→ **Try it**:
Copy the passage in the New York blog entry from "Hell no, I’d" to "But I digress." verbatim.

→ **Extract to read**:

Friday, September 16, 2005

THE GLAMOUR OF NEW YORK


So today began at a leisurely 10am with a $1,000 caviar omelet at Le Parker Meridien followed by a little Fifth Avenue shopping. Next up, champagne cocktails and a light lunch under a pagoda at the Spice Market, then a relaxing afternoon at the Trump Tower Spa. This evening - dinner with Andy Garcia at table 14 at the 21 Club.

Yeah right.

So today began at 6am (I was really hoping to have added another hour onto this by jetlag-day-7….), with a total f**k up download/upgrade to itunes5. By 8am I had definitely downloaded/downgraded to itunes0 and several other applications had decided to take today off as annual leave too.

A long walk (read - swim) in 91 percent humidity to the kitchen for an apple and a cup of mint tea. The phrase ‘a watched kettle never boils’ does not really work as a statement in the US. It is simply ‘a kettle never boils’. If I’d been on the case and not still slightly jetlagged I would have put the kettle on BEFORE downloading itunes, then it might have boiled by the time I’d failed to download it.
Hell no, I’d have put it on last night.
I used to think it very quaint that Americans boiled pans of water on the hob for their tea, (‘haven’t you heard of electric kettles in the US?’) but now I understand - it is MUCH QUICKER! This, I am assuming, is due to the low voltage in this country (which also, incidentally, transforms the power of a hairdryer into something resembling a sleeping baby’s breath). The irony is that the kettle comes with about 25 danger warning tags attached to it –  ‘don’t operate whilst under the influence of alcohol’, ‘don’t let a minor into the same state as this appliance’, ‘don’t, God forbid, plug this in!’
I got tea in the end, but in so doing probably caused a massive zip-code power surge.

But I digress.

I then embarked on cleaning and rationalizing the kitchen and unpacking boxes.
A light salad lunch, sitting on the floor, without the aid of wondrous salad dressing purchased yesterday, because said dressing had a child lock on it. And by that I mean one of those like you get in cars, where someone definitely has to be on the other side to let you in. I don’t have children so who am I to comment. I can only presume salad dressing is really really dangerous to them.

→ **Supplied material**:
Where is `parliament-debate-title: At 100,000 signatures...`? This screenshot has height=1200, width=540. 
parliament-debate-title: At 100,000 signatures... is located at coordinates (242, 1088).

→ **Result for this exercise**:
Hell no, I’d have put it on last night.
I used to think it very quaint that Americans boiled pans of water on the hob for their tea, (‘haven’t you heard of electric kettles in the US?’) but now I understand - it is MUCH QUICKER! This, I am assuming, is due to the low voltage in this country (which also, incidentally, transforms the power of a hairdryer into something resembling a sleeping baby’s breath). The irony is that the kettle comes with about 25 danger warning tags attached to it –  ‘don’t operate whilst under the influence of alcohol’, ‘don’t let a minor into the same state as this appliance’, ‘don’t, God forbid, plug this in!’
I got tea in the end, but in so doing probably caused a massive zip-code power surge.

But I digress.